This article will address the topic of Eliya I of Seleucia-Ctesiphon, which has acquired increasing relevance in recent years. Eliya I of Seleucia-Ctesiphon is a topic that has aroused the interest of researchers, experts and the general public, due to its impact on different areas of society. Since its emergence, Eliya I of Seleucia-Ctesiphon has generated debates, analyzes and reflections around its implications, consequences and possible solutions. This article will seek to offer a comprehensive view of Eliya I of Seleucia-Ctesiphon, exploring its origins, evolution, current challenges and future perspectives. It is important to understand the importance of Eliya I of Seleucia-Ctesiphon today, as its influence extends to fields as diverse as technology, politics, culture, economics and the environment.
Mar Eliya I | |
---|---|
Patriarch of All the East | |
Church | Church of the East |
See | Seleucia-Ctesiphon |
Installed | 1028 |
Term ended | 1049 |
Predecessor | Ishoyahb IV |
Successor | Yohannan VII |
Other post(s) | Bishop of Tirhan |
Personal details | |
Died | 1049 |
Buried | Greek Palace, Baghdad |
Eliya I (Syriac: ܐܠܝܐ) was Patriarch of the Church of the East from 1028 to 1049. He is also known as the author of an early grammar of Syriac written around the year 1000.

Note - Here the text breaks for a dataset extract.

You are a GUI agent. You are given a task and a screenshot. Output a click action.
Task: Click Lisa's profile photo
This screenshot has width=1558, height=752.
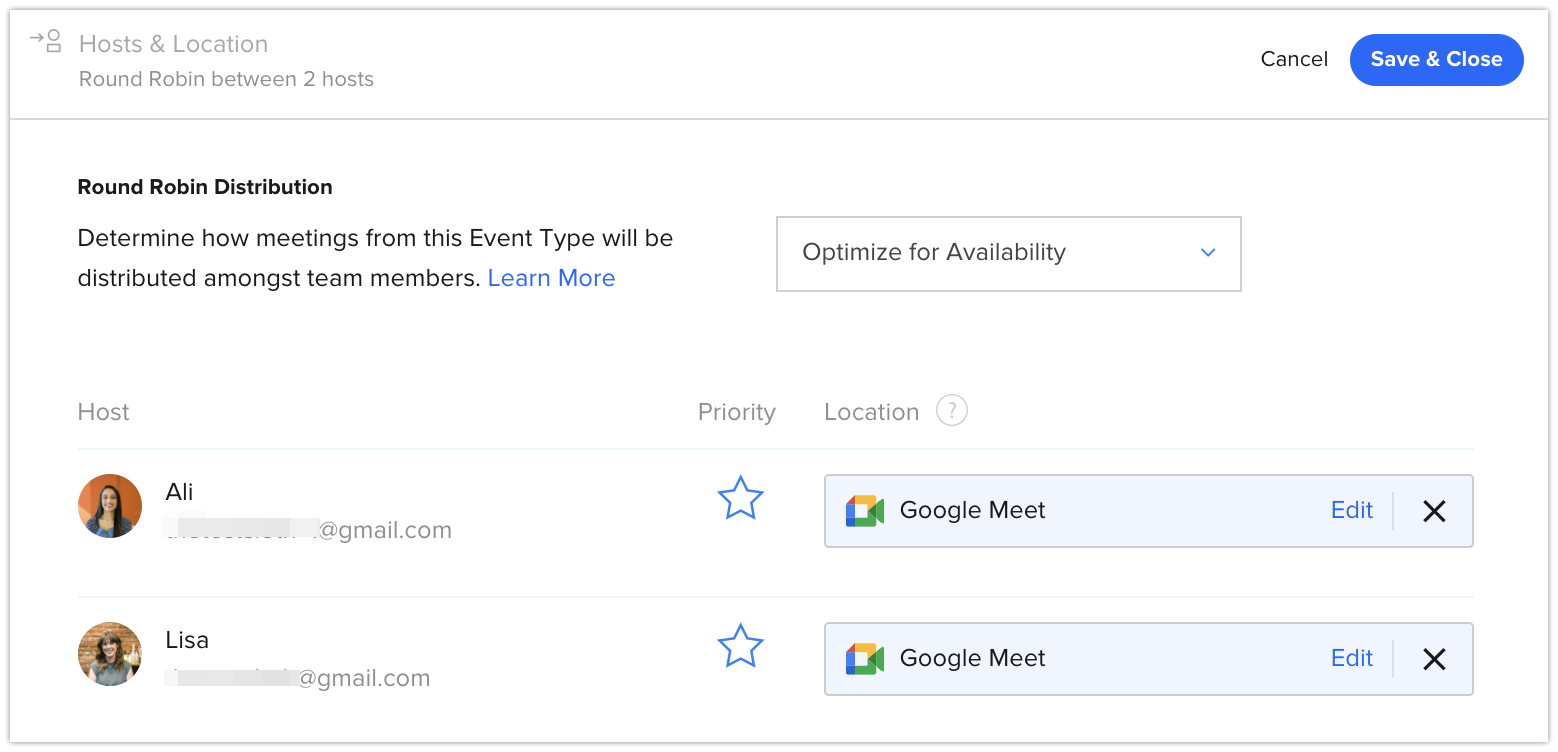click(110, 654)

Brief accounts of Eliya's patriarchate are given in the Ecclesiastical Chronicle of the Jacobite writer Bar Hebraeus (fl. 1280) and in the ecclesiastical histories of the Nestorian writers Mari (twelfth-century), ʿAmr ibn Mattā and Ṣalībā ibn Yūḥannā (fourteenth-century). A modern assessment of his reign can be found in David Wilmshurst's The Martyred Church.[1]

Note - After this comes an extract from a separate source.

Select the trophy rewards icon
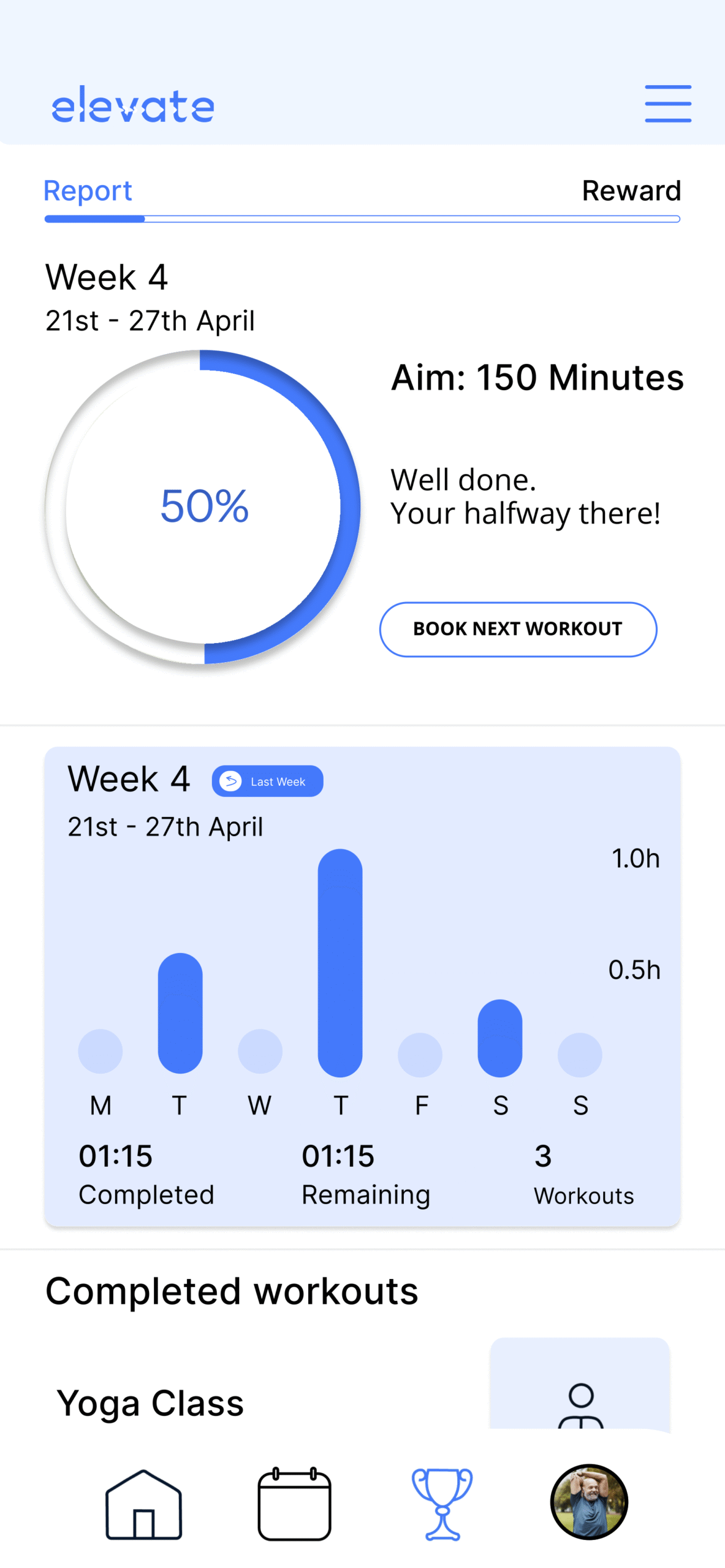 point(442,1504)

The following account of Eliya's patriarchate is given by Bar Hebraeus:
He was succeeded by Eliya I, formerly bishop of Tirhan, a man of advanced age and a learned doctor. He introduced the rite of genuflection on the holy Sunday of Pentecost, which the Nestorians previously did not observe. At the end of his life he was afflicted by a paralysis of his limbs and was confined to bed. He was consecrated on the third Sunday of the Apostles, on the seventh day of the third month of the Arabs in the year 419 in the Greek Palace in Baghdad. His election was conducted by the drawing of lots. He died after fulfilling his office for twenty-one years, and was buried in the Greek Palace on the Sunday after Ascension, on the seventh day of iyyar in the year 440 of the Arabs .[2]
His secretary was the famous polymath Ibn al-Tayyib.[3]